Hummingbirds are restricted to the Americas from southern Alaska to Tierra del Fuego, including the Caribbean. The majority of species occur in tropical and subtropical Central and South America, but several species also breed in temperate climates and some hillstars occur even in alpine Andean highlands at altitudes of up to 5,200 metres (17,100 ft). The greatest species richness is in humid tropical and subtropical forests of the northern Andes and adjacent foothills, but the number of species found in the Atlantic Forest, Central America or southern Mexico also far exceeds the number found in southern South America, the Caribbean islands, the United States and Canada. While fewer than 25 different species of hummingbirds have been recorded from the United States and fewer than 10 from Canada and Chile each, Colombia alone has more than 160 and the comparably small Ecuador has about 130 species. The migratory Ruby-throated Hummingbird breeds in eastern North America, while the Black-chinned Hummingbird, its close relative and another migrant, is the most widespread and common species in the southwestern United States, while the Rufous Hummingbird is the most widespread species in western North America.
Most hummingbirds of the U.S. and Canada migrate south in fall to spend the winter in Mexico or Central America. A few southern South American species also move north to the tropics during the southern winter. A few species are year-round residents in the warmer coastal and southern desert regions on the USA. Among these are Anna's Hummingbird, a common resident from California inland to Arizona and north to southwestern coastal British Columbia, and Buff-bellied Hummingbird, an uncommon resident in subtropical woodlands of southern Texas.
The Rufous Hummingbird is one of several species that breed in temperate western North America and are wintering in increasing numbers in the warm subtropical southeastern United States, rather than in tropical Mexico. The Rufous Hummingbird nests farther north than any other species and must tolerate occasional temperatures below freezing on its breeding grounds. This cold hardiness enables it to survive temperatures below freezing, provided that adequate shelter and food are available.

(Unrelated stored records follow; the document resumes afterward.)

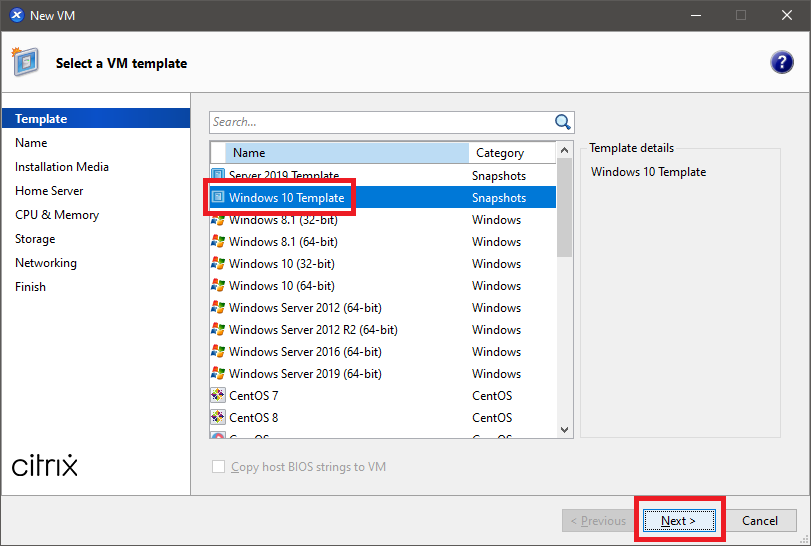
Task: Focus the template Search input field
Action: click(x=380, y=122)
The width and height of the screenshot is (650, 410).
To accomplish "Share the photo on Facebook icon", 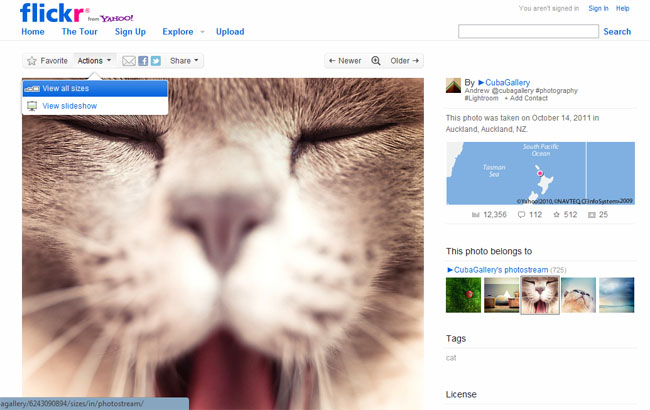I will coord(142,61).
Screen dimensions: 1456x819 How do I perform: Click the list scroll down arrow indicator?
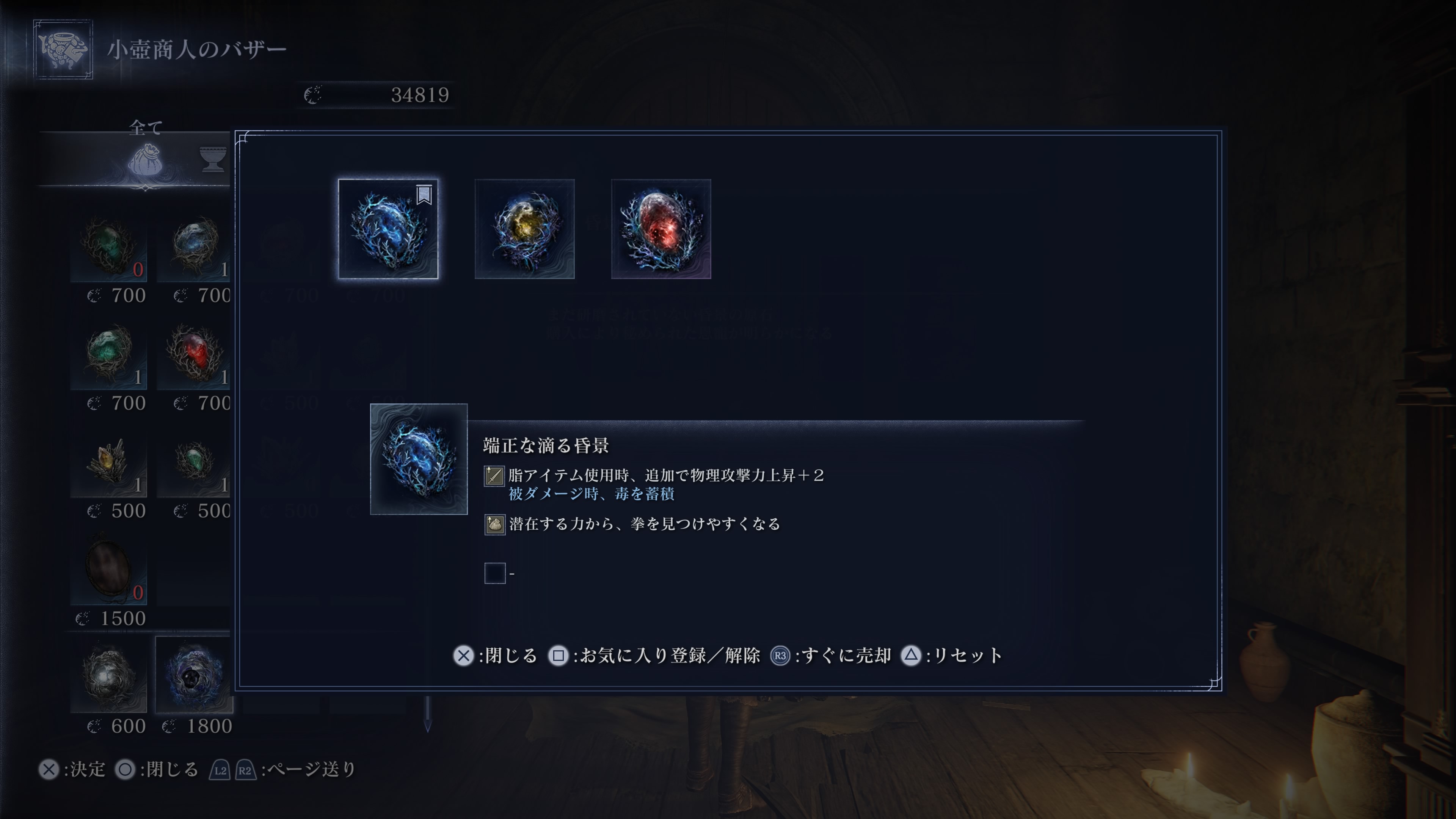click(x=427, y=715)
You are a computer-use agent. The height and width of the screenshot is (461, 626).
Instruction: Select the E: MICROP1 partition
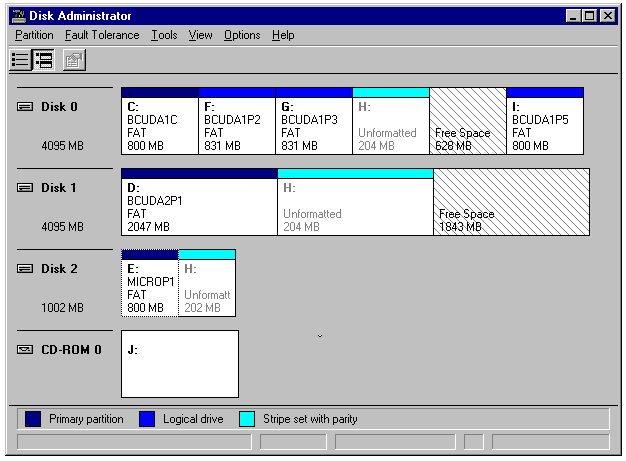click(x=149, y=288)
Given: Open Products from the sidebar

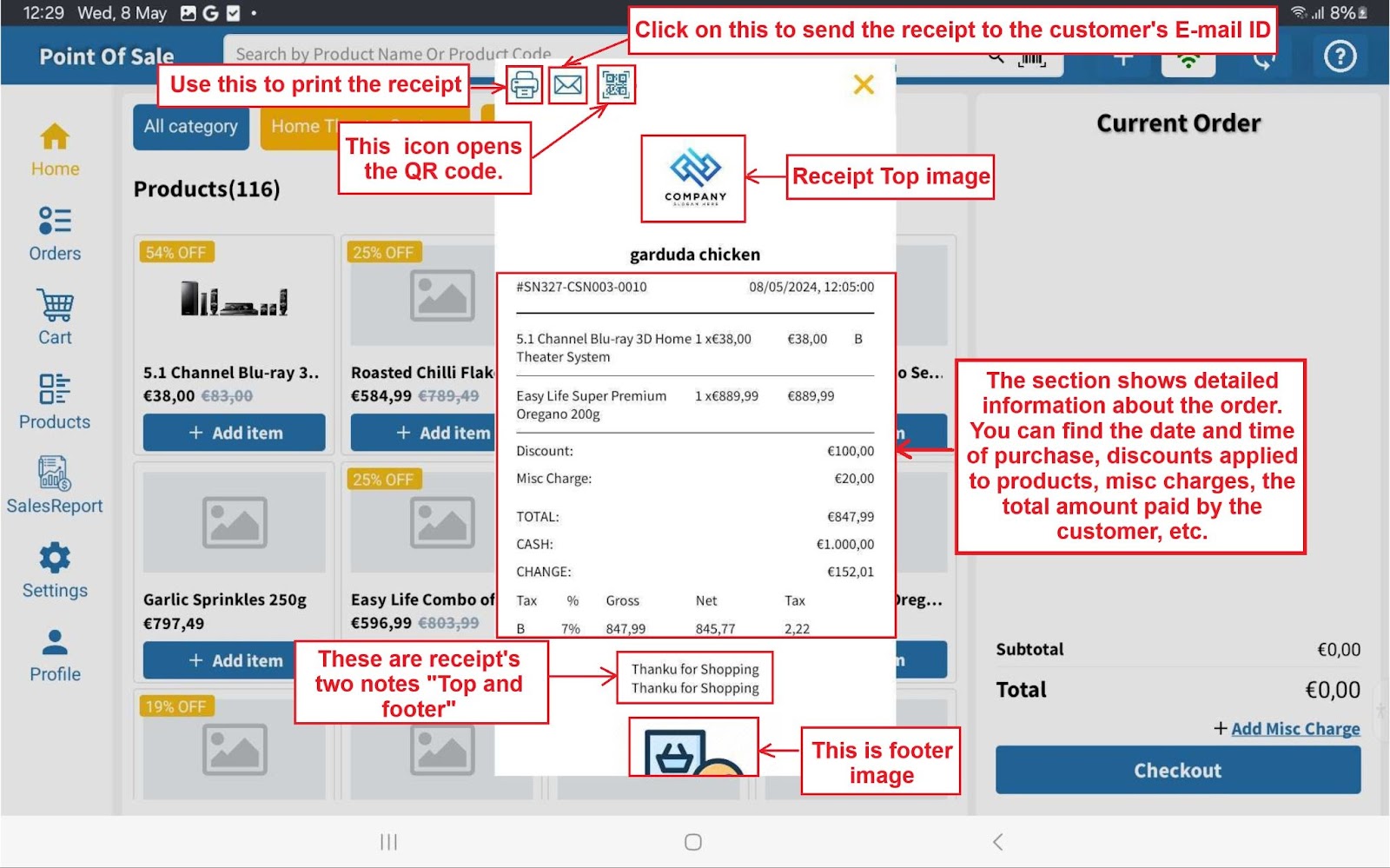Looking at the screenshot, I should 55,402.
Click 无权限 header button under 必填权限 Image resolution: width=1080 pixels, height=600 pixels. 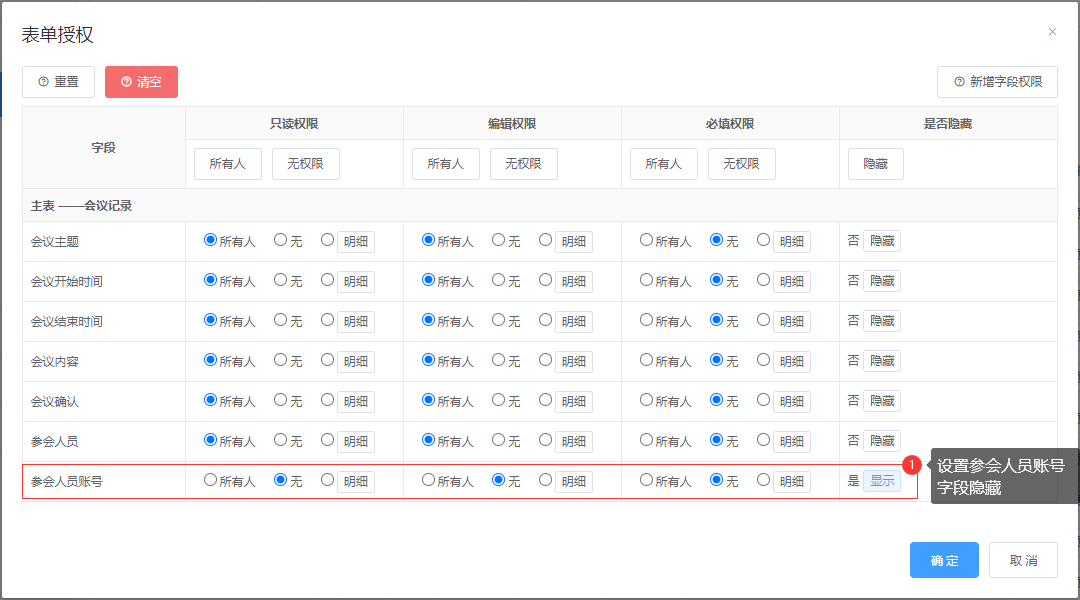tap(741, 164)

Superficially similar birds
Some species of sunbirds of Africa, southern and southeastern Asia, and Australia resemble hummingbirds in appearance and behavior, as do perhaps also the honeyeaters of Australia and Pacific islands. These two groups, however, are not related to hummingbirds; their resemblance is due to convergent evolution.

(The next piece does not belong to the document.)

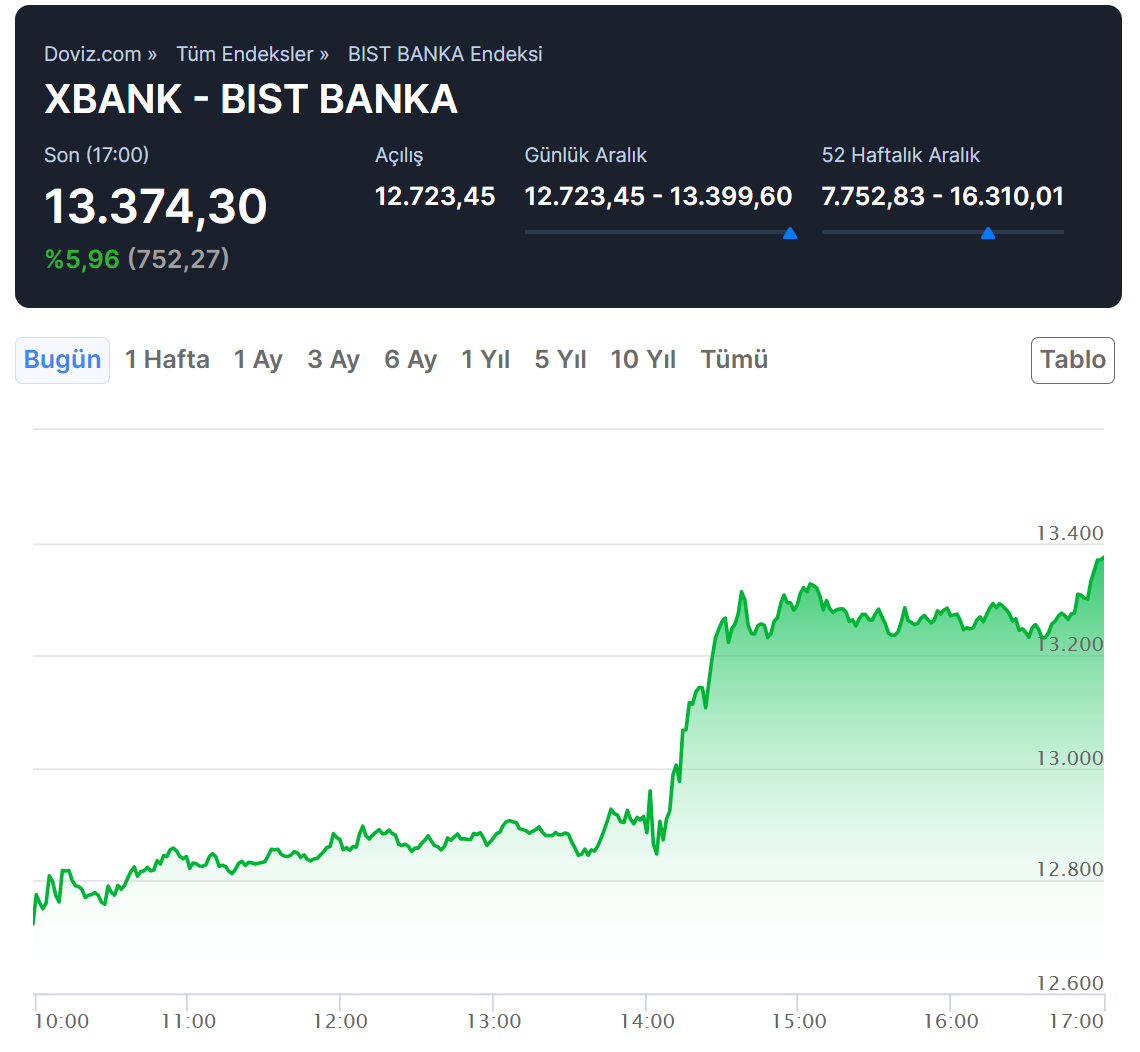Click the green %5,96 change value

[x=82, y=259]
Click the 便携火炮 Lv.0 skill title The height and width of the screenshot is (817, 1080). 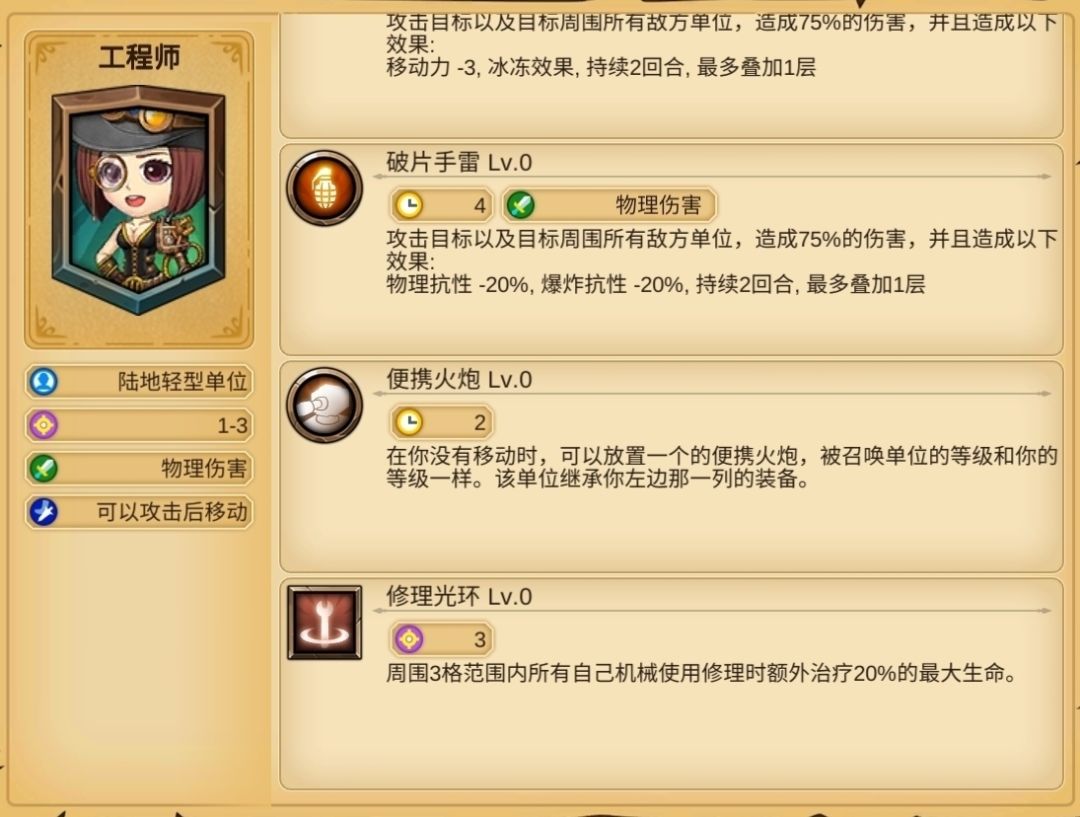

As far as is known, male hummingbirds do not take part in nesting. Most species build a cup-shaped nest on the branch of a tree or shrub, though a few tropical species normally attach their nests to leaves. The nest varies in size relative to species, from smaller than half a walnut shell to several centimeters in diameter. In many hummingbird species, spider silk is used to bind the nest material together and secure the structure to its support. The unique properties of silk allow the nest to expand with the growing young. Two white eggs are laid, which, despite being the smallest of all bird eggs, are in fact large relative to the hummingbird's adult size. Incubation lasts 14 to 23 days, depending on species, ambient temperature, and female attentiveness to the nest. The mother feeds her nestlings on small arthropods and nectar by inserting her bill into the open mouth of a nestling and regurgitating the food into its crop.
Sonation during display dives
The outer tail-feathers of male Anna's Hummingbird (Calypte anna) vibrate during display dives and produce a loud chirp. When courting, the male ascends some 30m before diving over an interested female at high speed and producing a high-pitched sound. Experiments showed that the birds could not make the sound when missing their outer tail-feathers, and that those same feathers could produce the dive-sound in a wind tunnel. The bird can sing at the same frequency as the tail-feather chirp, but its weak syrinx is not capable of the same volume. Many other species of hummingbirds also produce sounds with their wings or tail, including the wings of the Broad-tailed Hummingbird, Rufous Hummingbird, Allen's Hummingbird, Streamertail, as well as the tail of the Costa's Hummingbird and the Black-chinned Hummingbird.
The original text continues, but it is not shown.